Le thé du Burundi a reçu sa certification en 2016

Le thé du Burundi

Ayant obtenu sa certification en 2016, un évènement qui est passé inaperçu, le thé du Burundi peut enfin être directement exporté vers n’importe quel pays du monde entier. Jusqu’à récemment, il a été parrainé par le Kenya, premier exportateur mondial de thé, qui possède des usines certifiées. Une sorte de parrainage par un intermédiaire qui entraînait une perte pour le Burundi qu’il va désormais récupérer.

 

Aujourd’hui, l’OTB espère récupérer les manques à gagner qu’elle a enregistrés, du temps où l’exportation devait passer par le Kenya. Il s’attend même à ce que les recettes explosent, car le marché ne sera plus limité. Lorsqu’on sait que le thé est le deuxième pourvoyeur de devises après le café, cette certification est une véritable aubaine pour le pays, car elle ouvre grandes les portes sur les débouchés internationaux. D’ailleurs depuis plusieurs années, la production du thé au Burundi est restée bonne tout en gagnant une hausse sur la production annuelle.

 

Afin d’obtenir cette certification, l’OTB (office du thé du Burundi) a dû travailler sur le conditionnement, et dans ce but, des usines ont été construites près de 5 plantations, situées dans les zones rurales d’Ijenda, Tora, Rwegura et Buhoro.

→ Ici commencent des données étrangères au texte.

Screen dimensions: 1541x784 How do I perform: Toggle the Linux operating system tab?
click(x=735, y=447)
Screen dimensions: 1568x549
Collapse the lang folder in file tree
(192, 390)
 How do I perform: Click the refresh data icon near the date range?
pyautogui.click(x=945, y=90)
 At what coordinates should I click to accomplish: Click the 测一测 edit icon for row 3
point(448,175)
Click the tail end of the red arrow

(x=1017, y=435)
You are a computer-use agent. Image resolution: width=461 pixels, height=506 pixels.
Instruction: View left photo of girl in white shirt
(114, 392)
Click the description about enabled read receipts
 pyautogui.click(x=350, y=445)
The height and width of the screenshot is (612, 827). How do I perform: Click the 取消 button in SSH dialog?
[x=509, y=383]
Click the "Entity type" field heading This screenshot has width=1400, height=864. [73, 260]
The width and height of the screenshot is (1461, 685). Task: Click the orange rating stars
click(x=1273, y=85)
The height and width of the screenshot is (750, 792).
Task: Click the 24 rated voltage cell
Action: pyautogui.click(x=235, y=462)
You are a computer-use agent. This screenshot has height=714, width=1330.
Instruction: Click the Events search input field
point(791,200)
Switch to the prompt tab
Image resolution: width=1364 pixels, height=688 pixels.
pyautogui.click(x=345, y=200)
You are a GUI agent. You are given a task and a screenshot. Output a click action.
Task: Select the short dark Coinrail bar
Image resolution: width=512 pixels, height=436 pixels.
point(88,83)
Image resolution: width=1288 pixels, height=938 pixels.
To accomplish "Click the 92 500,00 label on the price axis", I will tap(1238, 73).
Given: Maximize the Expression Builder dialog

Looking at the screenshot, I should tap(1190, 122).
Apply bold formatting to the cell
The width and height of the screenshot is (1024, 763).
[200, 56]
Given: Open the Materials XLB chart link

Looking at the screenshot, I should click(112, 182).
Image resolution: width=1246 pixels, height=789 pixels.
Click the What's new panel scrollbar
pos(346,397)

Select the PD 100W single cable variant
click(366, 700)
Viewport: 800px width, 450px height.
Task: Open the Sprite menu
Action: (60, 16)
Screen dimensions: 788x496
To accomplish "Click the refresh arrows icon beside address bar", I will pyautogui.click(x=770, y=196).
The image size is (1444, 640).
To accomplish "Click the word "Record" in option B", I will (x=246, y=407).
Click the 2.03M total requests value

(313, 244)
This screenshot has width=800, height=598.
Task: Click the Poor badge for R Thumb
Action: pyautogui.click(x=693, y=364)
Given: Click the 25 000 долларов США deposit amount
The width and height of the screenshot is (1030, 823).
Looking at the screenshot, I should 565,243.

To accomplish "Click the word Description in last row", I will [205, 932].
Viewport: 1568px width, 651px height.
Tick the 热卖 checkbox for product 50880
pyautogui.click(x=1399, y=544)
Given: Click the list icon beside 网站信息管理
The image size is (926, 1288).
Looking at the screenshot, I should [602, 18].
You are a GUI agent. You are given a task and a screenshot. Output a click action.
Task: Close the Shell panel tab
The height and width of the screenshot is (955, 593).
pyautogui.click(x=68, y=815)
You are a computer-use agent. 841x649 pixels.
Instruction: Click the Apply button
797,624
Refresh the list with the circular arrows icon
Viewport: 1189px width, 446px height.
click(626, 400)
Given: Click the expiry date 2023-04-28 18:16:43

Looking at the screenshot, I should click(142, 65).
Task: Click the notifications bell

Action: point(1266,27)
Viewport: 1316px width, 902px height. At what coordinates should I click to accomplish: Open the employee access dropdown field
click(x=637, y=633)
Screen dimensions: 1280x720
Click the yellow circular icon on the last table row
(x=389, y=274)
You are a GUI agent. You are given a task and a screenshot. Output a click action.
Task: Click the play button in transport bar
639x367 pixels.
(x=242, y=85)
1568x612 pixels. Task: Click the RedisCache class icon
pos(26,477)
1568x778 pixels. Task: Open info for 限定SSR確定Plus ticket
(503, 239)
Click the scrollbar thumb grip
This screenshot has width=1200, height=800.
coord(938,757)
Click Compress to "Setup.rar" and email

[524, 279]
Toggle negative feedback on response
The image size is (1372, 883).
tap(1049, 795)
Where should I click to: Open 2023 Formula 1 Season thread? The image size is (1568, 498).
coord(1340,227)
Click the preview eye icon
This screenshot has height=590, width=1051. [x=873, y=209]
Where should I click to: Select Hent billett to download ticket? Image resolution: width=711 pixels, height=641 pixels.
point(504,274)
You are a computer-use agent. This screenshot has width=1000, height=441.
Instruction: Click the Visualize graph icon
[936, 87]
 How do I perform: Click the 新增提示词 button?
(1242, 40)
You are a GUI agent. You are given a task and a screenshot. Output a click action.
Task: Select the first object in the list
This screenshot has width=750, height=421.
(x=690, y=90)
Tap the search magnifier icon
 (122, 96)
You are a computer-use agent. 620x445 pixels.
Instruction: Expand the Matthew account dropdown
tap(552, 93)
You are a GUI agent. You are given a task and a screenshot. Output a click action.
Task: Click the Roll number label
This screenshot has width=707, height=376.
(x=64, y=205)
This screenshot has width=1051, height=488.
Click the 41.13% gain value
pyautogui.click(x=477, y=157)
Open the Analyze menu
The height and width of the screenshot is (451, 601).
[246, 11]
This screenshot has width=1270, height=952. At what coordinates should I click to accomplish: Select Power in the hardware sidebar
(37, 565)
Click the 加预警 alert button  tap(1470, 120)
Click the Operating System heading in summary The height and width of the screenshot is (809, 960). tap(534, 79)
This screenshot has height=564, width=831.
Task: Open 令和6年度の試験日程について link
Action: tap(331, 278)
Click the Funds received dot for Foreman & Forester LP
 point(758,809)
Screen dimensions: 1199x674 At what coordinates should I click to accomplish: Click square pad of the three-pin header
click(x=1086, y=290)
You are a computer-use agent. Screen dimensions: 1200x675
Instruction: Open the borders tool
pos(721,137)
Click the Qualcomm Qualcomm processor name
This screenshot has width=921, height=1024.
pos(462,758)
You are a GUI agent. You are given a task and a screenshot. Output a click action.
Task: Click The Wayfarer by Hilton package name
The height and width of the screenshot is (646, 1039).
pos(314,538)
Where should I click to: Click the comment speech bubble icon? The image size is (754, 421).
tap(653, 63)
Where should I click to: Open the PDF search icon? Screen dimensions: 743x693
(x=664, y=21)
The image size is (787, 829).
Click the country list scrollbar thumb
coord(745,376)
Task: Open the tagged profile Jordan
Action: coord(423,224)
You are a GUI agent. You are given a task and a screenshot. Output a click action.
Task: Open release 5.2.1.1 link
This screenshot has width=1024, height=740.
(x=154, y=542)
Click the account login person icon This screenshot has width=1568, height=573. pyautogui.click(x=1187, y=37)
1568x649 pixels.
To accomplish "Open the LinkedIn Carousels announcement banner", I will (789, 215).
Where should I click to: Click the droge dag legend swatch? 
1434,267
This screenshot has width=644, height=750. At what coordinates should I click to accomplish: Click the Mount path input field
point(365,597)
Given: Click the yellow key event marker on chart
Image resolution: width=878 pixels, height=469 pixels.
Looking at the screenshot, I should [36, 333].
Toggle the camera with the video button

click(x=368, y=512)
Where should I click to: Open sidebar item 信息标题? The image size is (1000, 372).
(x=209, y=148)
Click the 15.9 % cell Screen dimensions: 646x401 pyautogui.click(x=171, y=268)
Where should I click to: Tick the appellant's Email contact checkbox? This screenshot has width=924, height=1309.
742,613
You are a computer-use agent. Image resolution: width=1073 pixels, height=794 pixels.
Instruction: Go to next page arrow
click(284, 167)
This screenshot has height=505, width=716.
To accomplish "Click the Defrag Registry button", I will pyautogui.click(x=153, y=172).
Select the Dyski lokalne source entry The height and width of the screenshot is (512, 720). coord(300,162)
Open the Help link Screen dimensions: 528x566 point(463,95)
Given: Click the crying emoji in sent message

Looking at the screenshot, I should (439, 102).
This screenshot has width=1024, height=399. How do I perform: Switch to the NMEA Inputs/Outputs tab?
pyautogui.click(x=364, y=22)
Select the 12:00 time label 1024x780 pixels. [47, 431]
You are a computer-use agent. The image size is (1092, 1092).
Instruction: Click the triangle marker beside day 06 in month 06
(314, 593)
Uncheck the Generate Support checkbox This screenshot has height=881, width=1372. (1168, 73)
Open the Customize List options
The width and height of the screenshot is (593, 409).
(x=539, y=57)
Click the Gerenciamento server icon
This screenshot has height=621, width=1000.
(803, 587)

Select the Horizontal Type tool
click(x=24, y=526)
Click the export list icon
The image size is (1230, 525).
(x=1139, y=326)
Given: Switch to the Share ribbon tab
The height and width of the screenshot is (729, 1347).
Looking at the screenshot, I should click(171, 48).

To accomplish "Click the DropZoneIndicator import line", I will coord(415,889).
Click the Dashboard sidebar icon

Par ailleurs, la qualité du thé du Burundi s’est nettement améliorée. Le pays a enregistré une hausse de production allant de 10 000 à 12 000 tonnes, contre 6 000 tonnes en 2014. Ce qui est porteur d’espoir même si c’est encore peu par rapport à celle du Kenya (40 fois plus) ou du Burundi (4 à 5 fois plus).

 

L’action de l’OTB a payé, car avant cette certification, aucun des rapports annuels mondiaux, en l’occurrence celui du Cyclope, le principal institut de recherches européen sur les marchés des matières premières, n’a mentionné le thé du Burundi. À partir de maintenant, l’OTB peut espérer y figurer, d’autant plus qu’il se conforme aux normes standard requises par le marché international. Avec cette reconnaissance du label du thé du Burundi, le pays veut aussi mettre du thé vert sur le marché international, ce qui devrait intervenir au mois de mars de cette année.

 

La culture du thé au Burundi permet à 30 000 personnes, soit 3 % de la population, d’avoir un revenu stable et régulier. En effet, la récolte se fait tout au long de l’année, à raison de 3 fois par mois. Et depuis 2015, la filière du thé est restée à l’abri de la crise politique que connaît le pays. Et malgré des épisodes de sécheresse plus longs que d’ordinaire, la production ne cesse d’augmenter, entraînant de ce fait une hausse de l’exportation du produit.